ACTION ITEM ->
Please repeat exactly the lines below from the one containing "Where should I" down to the one containing "Click the Miscellaneous", both included, and nothing else.
━━ RECORD EXCERPTS ━━
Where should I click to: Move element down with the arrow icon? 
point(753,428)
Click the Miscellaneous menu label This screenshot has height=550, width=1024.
━━━
━━ RECORD EXCERPTS ━━
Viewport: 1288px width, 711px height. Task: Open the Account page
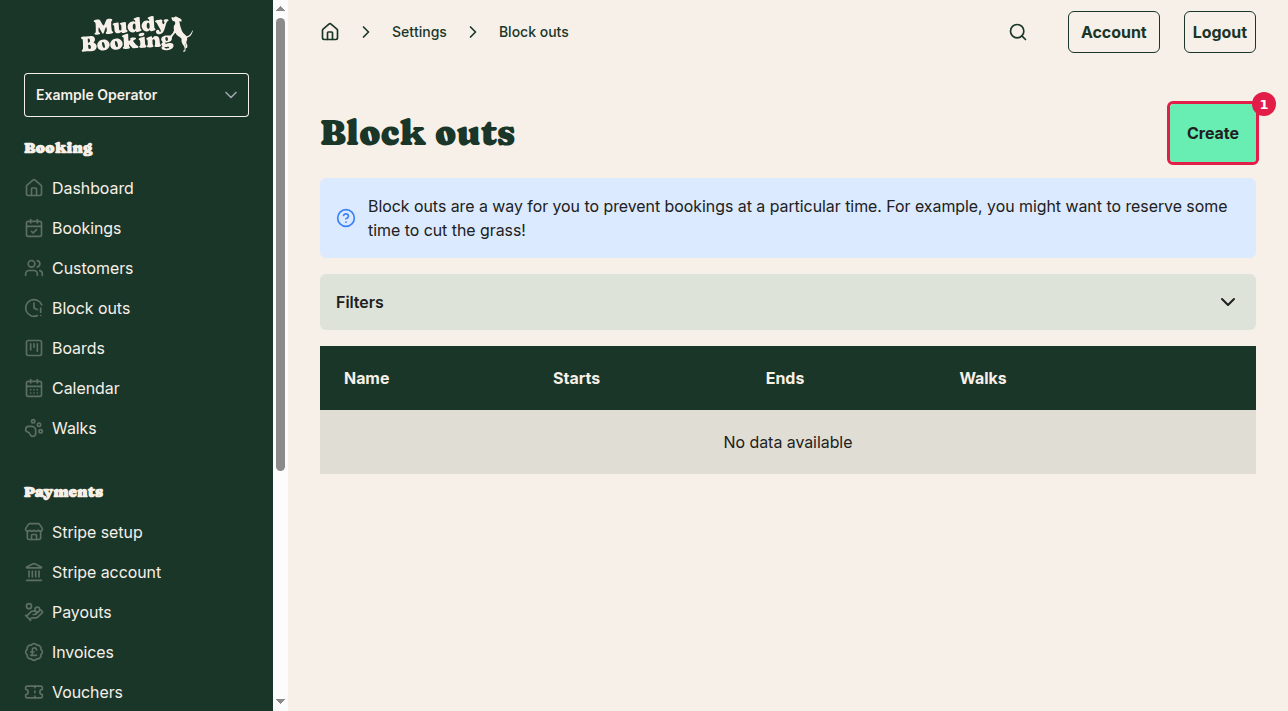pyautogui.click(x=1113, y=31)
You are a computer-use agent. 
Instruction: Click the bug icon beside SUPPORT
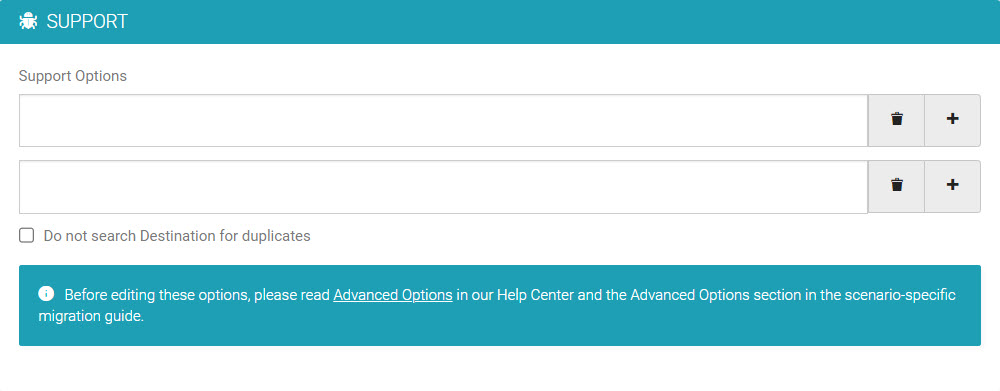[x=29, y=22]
━━━
RESPONSE TO THIS TASK ->
Where should I click to: Move element down with the arrow icon? 
point(753,428)
Click the Miscellaneous menu label This screenshot has height=550, width=1024.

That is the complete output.